The way you’ll see his smoke before
him, coming around a corner, eddying out
into thin winter air, and the way eddies
automatically associate with backwater and dust
and lives that just backwater and settle.
He smokes, “knows it will kill him,” as they say.
I like to pronounce it accurately, kill him,
to emphasize the specificity of it. I like to remember
the time we were driving separate vehicles cross-country.
We stopped for lunch and I saw him light up
and turn the wrong way coming out of the station.
I continued south out of Cheyenne through a hailstorm
and then east of Denver into the long night,
every voice on AM saying distance, distance.
But this is supposed to be about living with it.
The way a young girl you work with looks concerned, saying
don’t take it so seriously on a Friday afternoon
then closes the office door and you’re crying
on a Friday afternoon for no reason.
It’s sunny. The world is indifferent, even blithe
with melting and all the predictable affect of seasonality.

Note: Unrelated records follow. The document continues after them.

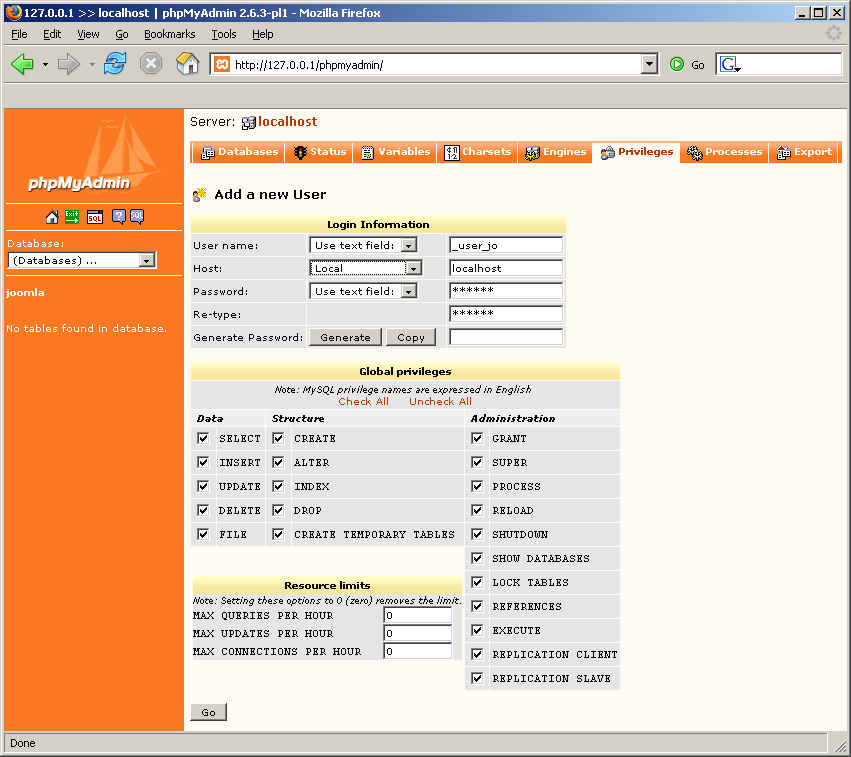851x757 pixels.
Task: Open the MySQL SQL documentation icon
Action: tap(137, 216)
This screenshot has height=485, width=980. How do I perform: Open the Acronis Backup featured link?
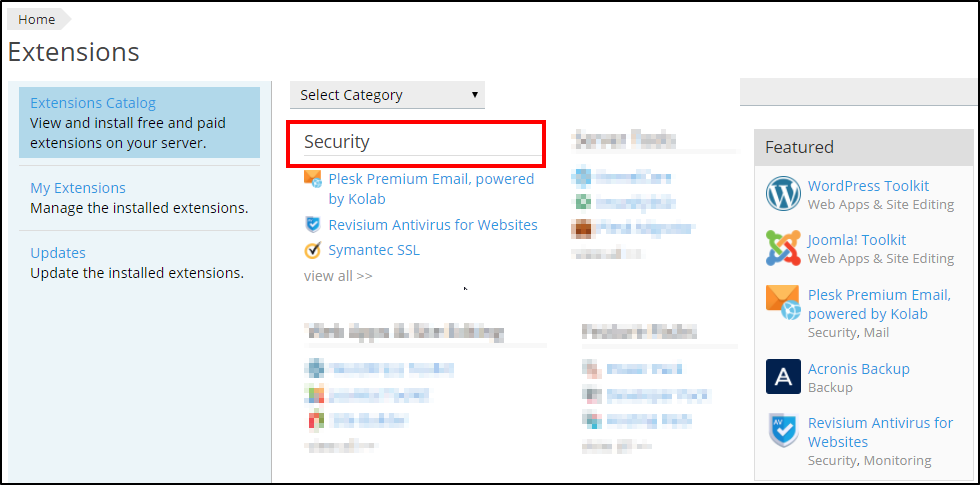coord(859,369)
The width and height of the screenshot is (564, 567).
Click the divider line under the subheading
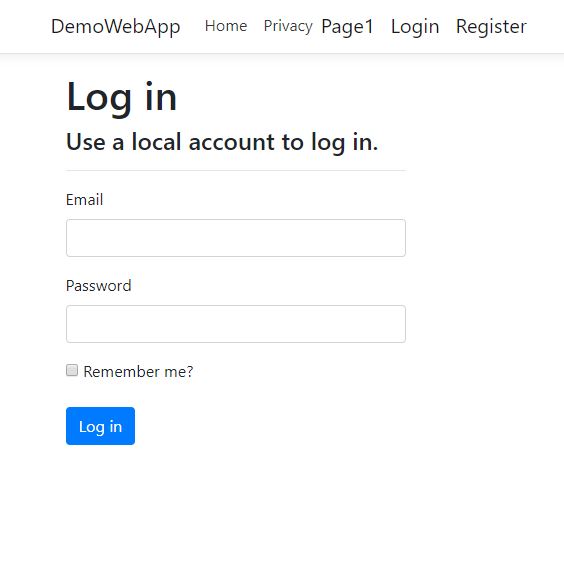236,170
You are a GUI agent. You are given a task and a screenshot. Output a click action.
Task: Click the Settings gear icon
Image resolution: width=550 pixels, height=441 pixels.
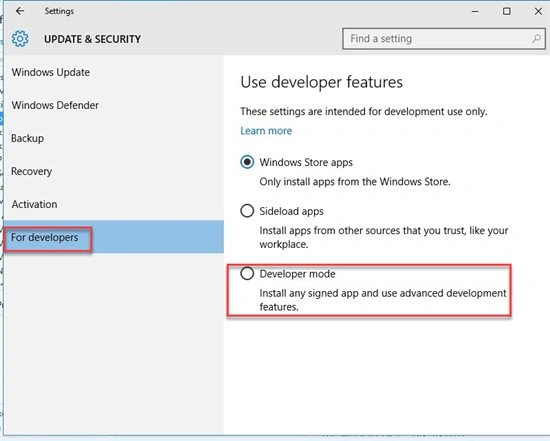click(20, 39)
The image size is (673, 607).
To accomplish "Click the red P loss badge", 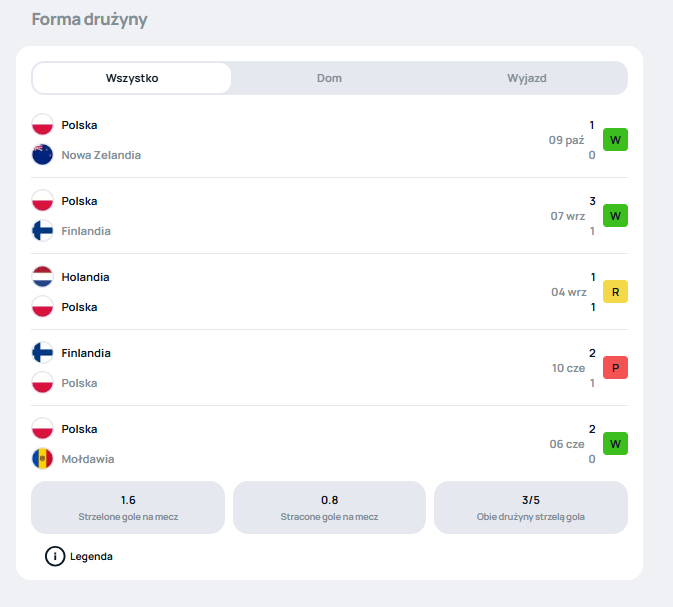I will tap(615, 368).
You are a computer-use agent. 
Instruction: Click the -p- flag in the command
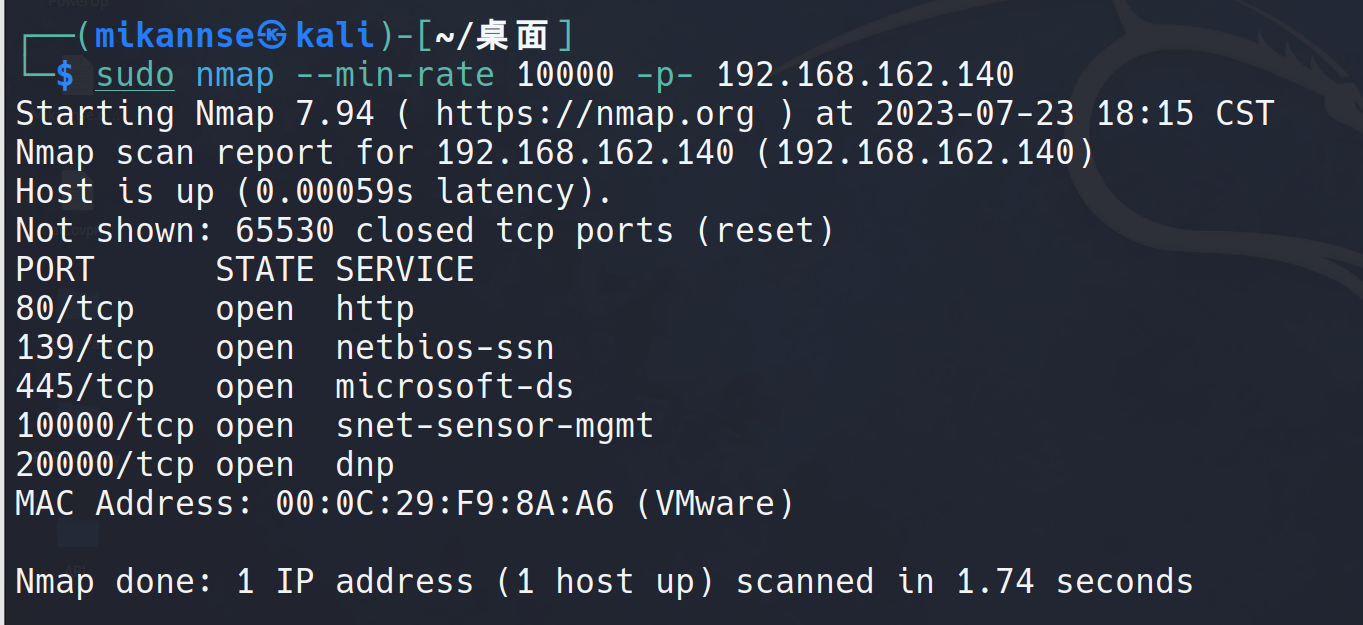tap(666, 75)
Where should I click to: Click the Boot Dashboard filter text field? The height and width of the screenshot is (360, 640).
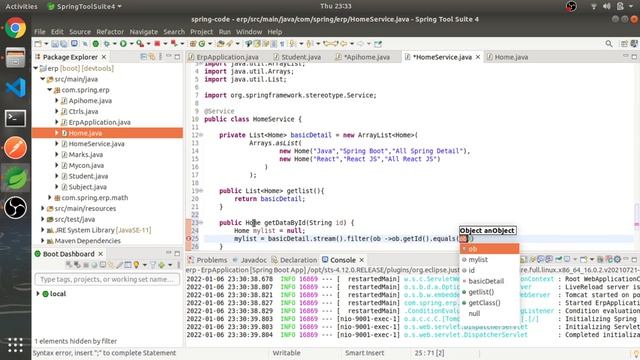tap(107, 280)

In the car on the way home, you listen
to talk stations, where the squalor, the loss,
the cheap psychology of hosts — it ransacks you.
You make your stops and forget what you stopped for.
You hitch and hesitate like an embodied sob
echoing in the aisles of Safeway. The way it’s
this and that and then you’re talking about yourself as if
you weren’t your father exactly as if you’d never met
the strange man driving and crying toward Nebraska.